:: Page extract ::
--

Penny Dreadful Season 3, Episode 2
“Predators Far & Near”
Posted by Sage
Last week, Dr. Seward sized Vanessa Ives right up and correctly guessed that she’s exclusively drawn to “dark, complicated men.” And how does such a struggle-magnet top a depraved pleasure-seeking immortal and an self-loathing American werewolf? Only with Count friggin’ Dracula, the most “dark and complicated” man of them all. Go big or go home.
That’s right. There was no point in Penny Dreadful dragging out the Dracula reveal, since only one character who was introduced in the premiere could reasonably be his “gentlemen in the streets” alter ego. Dr. Alexander Sweet is a fake-ass bitch with a fake-ass name, and Vanessa like-likes him. Where is her all-female dude-vetting squad? Who among us hasn’t been dazzled by a tall, dark strangers passion for the dangerous eyes of taxidermied tigers?
The Sweet/Vanessa relationship is unsettling because we don’t know yet what Dracula wants from her. He’s had plenty of chances to follow her home or into a dark alley and sink in his teeth. And yet, he hasn’t. Her secrets and her stories are what’s valuable to him. I feeeel like I don’t want to know why, but hurry up and tell me anyway.
But I’m getting ahead of myself. THAT COLD OPEN. It was very cold indeed. Curious what Dorian and Lily have been up to since they shacked up together in the season two finale? Looking fucking FABULOUS, for one. They head out into the evening, dressed to the nines and as composed as ever. The couple is granted entry into building where a bouncer of sorts takes in their appearance and Lily’s presence in general. He warns them that this isn’t a gathering for the squeamish (“You are aware, sir, of the extremity?”) but Dorian’s money terminates his attempt at chivalry. Dorian and Lily take their seats in a circle comprised otherwise by monied, older gentlemen. A large man in a leather mask drags a young woman into the center of the circle – shackled, gagged, and completely nude – to be tortured and killed for the paying customers’ entertainment. She’s already doomed, so the girl takes her chance to spit in her jailer’s face. Dorian and Lily turn towards each other and share a smile over the girl’s defiance. The executioner turns to select his first tool and they’re out of their chairs. Dorian and Lily make swift and bloody work of every last man in the room until only they and the evening’s entertainment are left standing. “Now,” Lily whispers into the girl’s ear, “you are mine.”

--

:: Supplied material ::
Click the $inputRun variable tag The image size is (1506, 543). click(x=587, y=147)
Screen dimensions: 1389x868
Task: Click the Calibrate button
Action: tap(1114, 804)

--

:: Short task A ::
Write out the passage of the Penny Dreadful recap from "Penny Dreadful Season" up to and including "of taxidermied tigers?".
:: Short task B ::
Resume the Penny Dreadful episode recap, starting right after its final sentence.

:: Result A ::
Penny Dreadful Season 3, Episode 2
“Predators Far & Near”
Posted by Sage
Last week, Dr. Seward sized Vanessa Ives right up and correctly guessed that she’s exclusively drawn to “dark, complicated men.” And how does such a struggle-magnet top a depraved pleasure-seeking immortal and an self-loathing American werewolf? Only with Count friggin’ Dracula, the most “dark and complicated” man of them all. Go big or go home.
That’s right. There was no point in Penny Dreadful dragging out the Dracula reveal, since only one character who was introduced in the premiere could reasonably be his “gentlemen in the streets” alter ego. Dr. Alexander Sweet is a fake-ass bitch with a fake-ass name, and Vanessa like-likes him. Where is her all-female dude-vetting squad? Who among us hasn’t been dazzled by a tall, dark strangers passion for the dangerous eyes of taxidermied tigers?

:: Result B ::
The young woman wakes up later in probably the softest bed she’s ever slept in and examines the material of her frilly nightdress. She hears tinkling music and follows it into the ballroom to see Dorian and Lily lost in their other favorite pastime: the waltz. She’s on high defense, unwilling to eat anything or even sit down. Lily recognizes her as a fellow “feral animal,” suspicious of any kindness and wondering what she might be asked to do in return. But then she hears the plan. Dorian and Lily didn’t intend to free the subject of that underground snuff club; they intended to draft her into service. To adopt her even. “You killed them,” the girl accuses. “And would’ve killed more,” Dorian clarifies. “And shall,” promises Lily.
What was Dorian even DOING before Lily showed up? She’s so clearly running the show here. Dorian is in her service as much as this new addition will be. He provides the room and board, the cash, and some excellent marksmanship, but this vendetta – this MISSION – is Lily’s. Dorian is happy to be given a reason to carry out his own basest instincts and to have a partner who lets him drop the mask. He gets to live almost entirely in civility except for when he grows tired of it. For Lily, this calling is all she was made for. Brona’s revenge. And so she drafts another soldier who shares her own specific pain.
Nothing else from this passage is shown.